Данные об элементах и расположении текста
:::::

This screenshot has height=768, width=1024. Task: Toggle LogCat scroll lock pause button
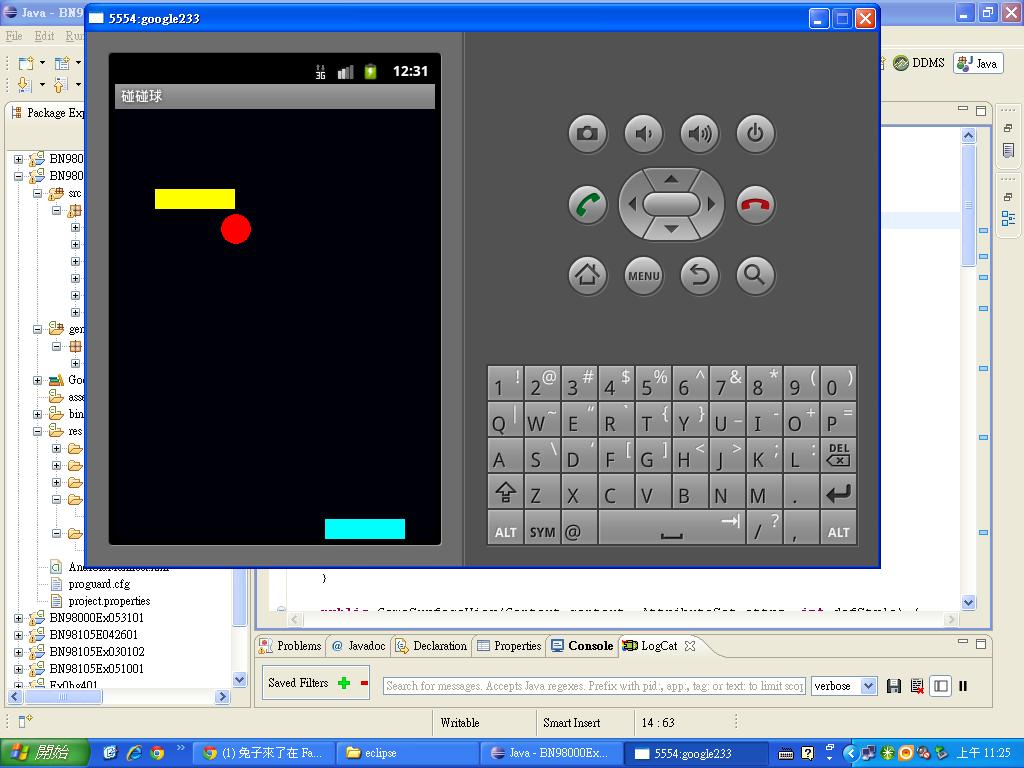point(963,686)
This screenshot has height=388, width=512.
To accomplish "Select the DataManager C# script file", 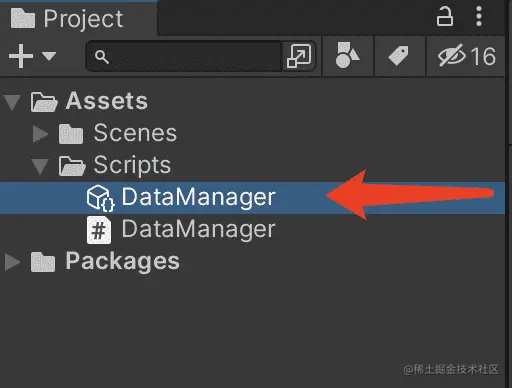I will click(198, 229).
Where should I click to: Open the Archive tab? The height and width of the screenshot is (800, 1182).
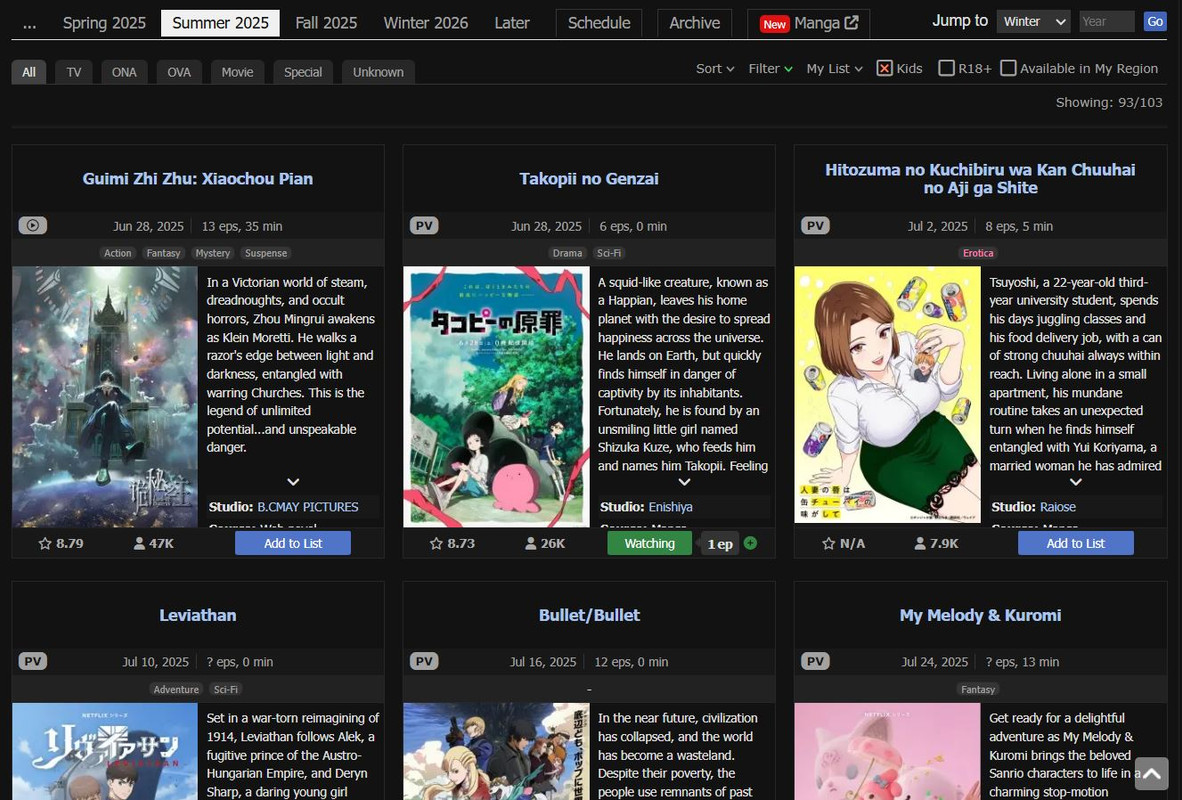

:::::

→ **ТЕКСТ ЗАДАНИЯ**: Подсчитайте строки материала, в которых встречается строка "height". В ответе дайте только число.

→ **ОТВЕТ К ЗАДАНИЮ**: 3